* [Supplied text]

▶

Reading the opening scene of our parshah, I find myself thinking of the Akedah. In our parshah, the word הִנֵּה (henei) occurs six times in the first seven verses. It is as if the dreams – and their message – are being shoved in Pharoah’s face so that he must pay attention to them. Contrast that to the opening of the Akedah, where HaShem simply calls out to Abrahan by his name, and he answers הִנֵּנִי (henai-ni or “Here I am”). Is makes for a delightful story that all of Pharoah’s magicians and all of Pharoah’s wise men cannot decipher these dreams. It sets up nicely for Joseph to emerge from jail, give credit to HaShem, interpret Pharoah’s dreams and cleverly suggest that somebody really, really smart should be appointed over all of Egypt and navigate the ship of state through the seven years of plenty and the seven years of famine that will follow.

◀

Copy out the commentary on the parshah word for word. The records that follow have no connection to the commentary above.

* [Element and text position data]
▶

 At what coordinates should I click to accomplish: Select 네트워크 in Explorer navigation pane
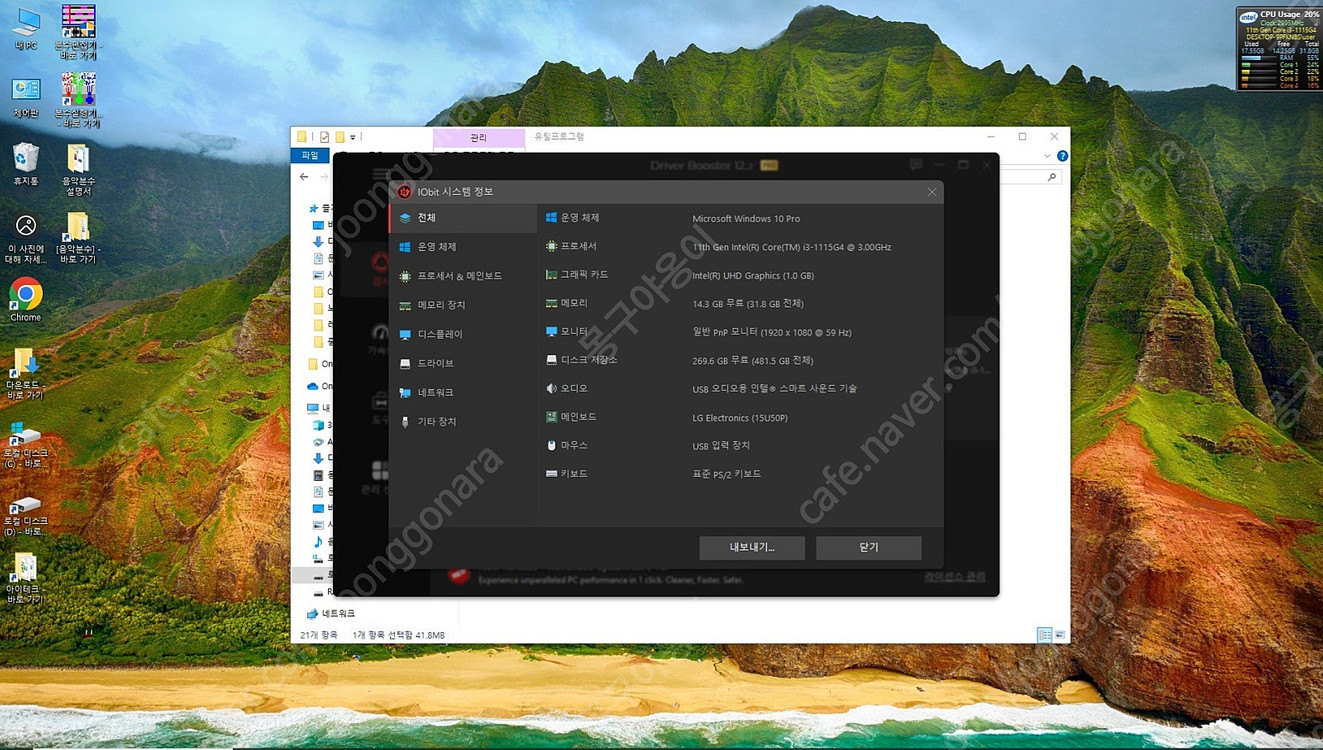tap(338, 613)
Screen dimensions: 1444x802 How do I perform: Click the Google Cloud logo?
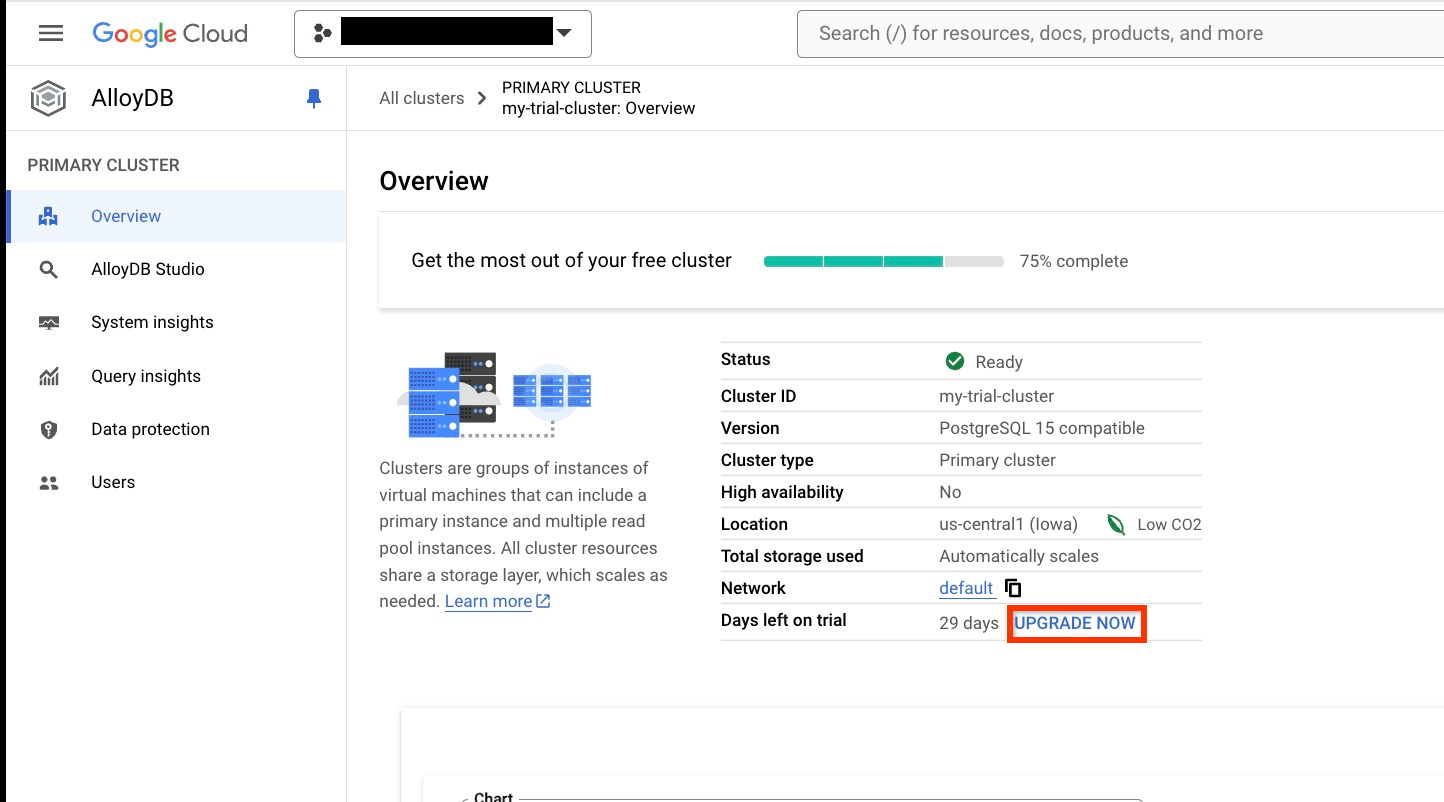point(170,33)
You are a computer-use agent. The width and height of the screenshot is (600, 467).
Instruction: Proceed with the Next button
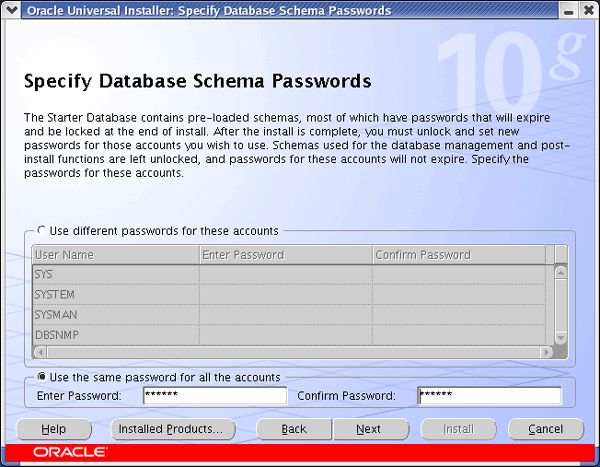pyautogui.click(x=368, y=429)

◀

* [Completed exercise]
Reading the opening scene of our parshah, I find myself thinking of the Akedah. In our parshah, the word הִנֵּה (henei) occurs six times in the first seven verses. It is as if the dreams – and their message – are being shoved in Pharoah’s face so that he must pay attention to them. Contrast that to the opening of the Akedah, where HaShem simply calls out to Abrahan by his name, and he answers הִנֵּנִי (henai-ni or “Here I am”). Is makes for a delightful story that all of Pharoah’s magicians and all of Pharoah’s wise men cannot decipher these dreams. It sets up nicely for Joseph to emerge from jail, give credit to HaShem, interpret Pharoah’s dreams and cleverly suggest that somebody really, really smart should be appointed over all of Egypt and navigate the ship of state through the seven years of plenty and the seven years of famine that will follow.